Should Parents Be Allowed To Give Back Foster Kids Because Of Bad Behavior?

12 Comments

  • Kathy Peryea - 10 years ago

    I don't understand this poll. It asks about FOSTER children, not ADOPTED children. Big difference, since foster children are there on a temporary basis. That said, if the pollers changed he wording I would certainly vote against letting adoptive parents give children back. And even with foster kids, all should be done to hold on to them so that they don't get bounced through the foster care system like so many do. This may involve adoption. Bottom line, disturbed kids don't need rejection, they need help-- they need, as the video said, unconditional love. That is the job of any parent.

  • fs - 10 years ago

    This is an extremely complicated issue, and there is not a yes or no answer. Some children come with severe problems that are not evident at first, especially if you adopt an infant. If the Department of Human Services does not step in and help the parents, then there is a problem.
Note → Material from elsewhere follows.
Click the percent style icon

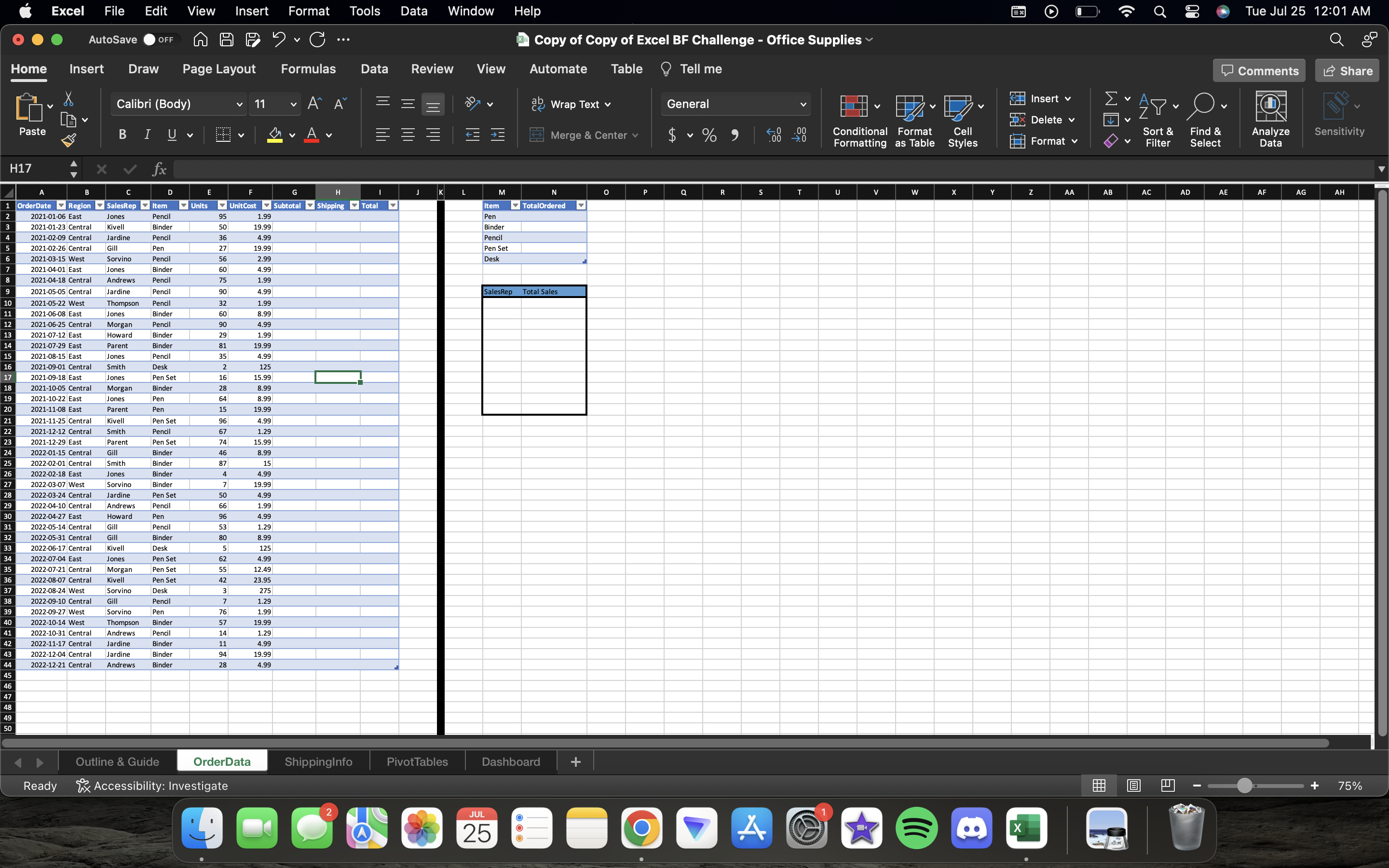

In some areas, there simply is no help for certain special needs. And some parent don't have the knowledge or ability to be able to find resources for them or for their child. If this child was actually a threat to the family, then the parents must think about the other 2 children and they must keep them safe. I don't think that any adoptive parent would consider this route lightly. But sometimes you just have no choice. Sometimes getting the child help means that you have to place him in a residential treatment facility. And depending on where you live, there may or not be resources available in your area. No one has the right to judge these people without the complete, full story.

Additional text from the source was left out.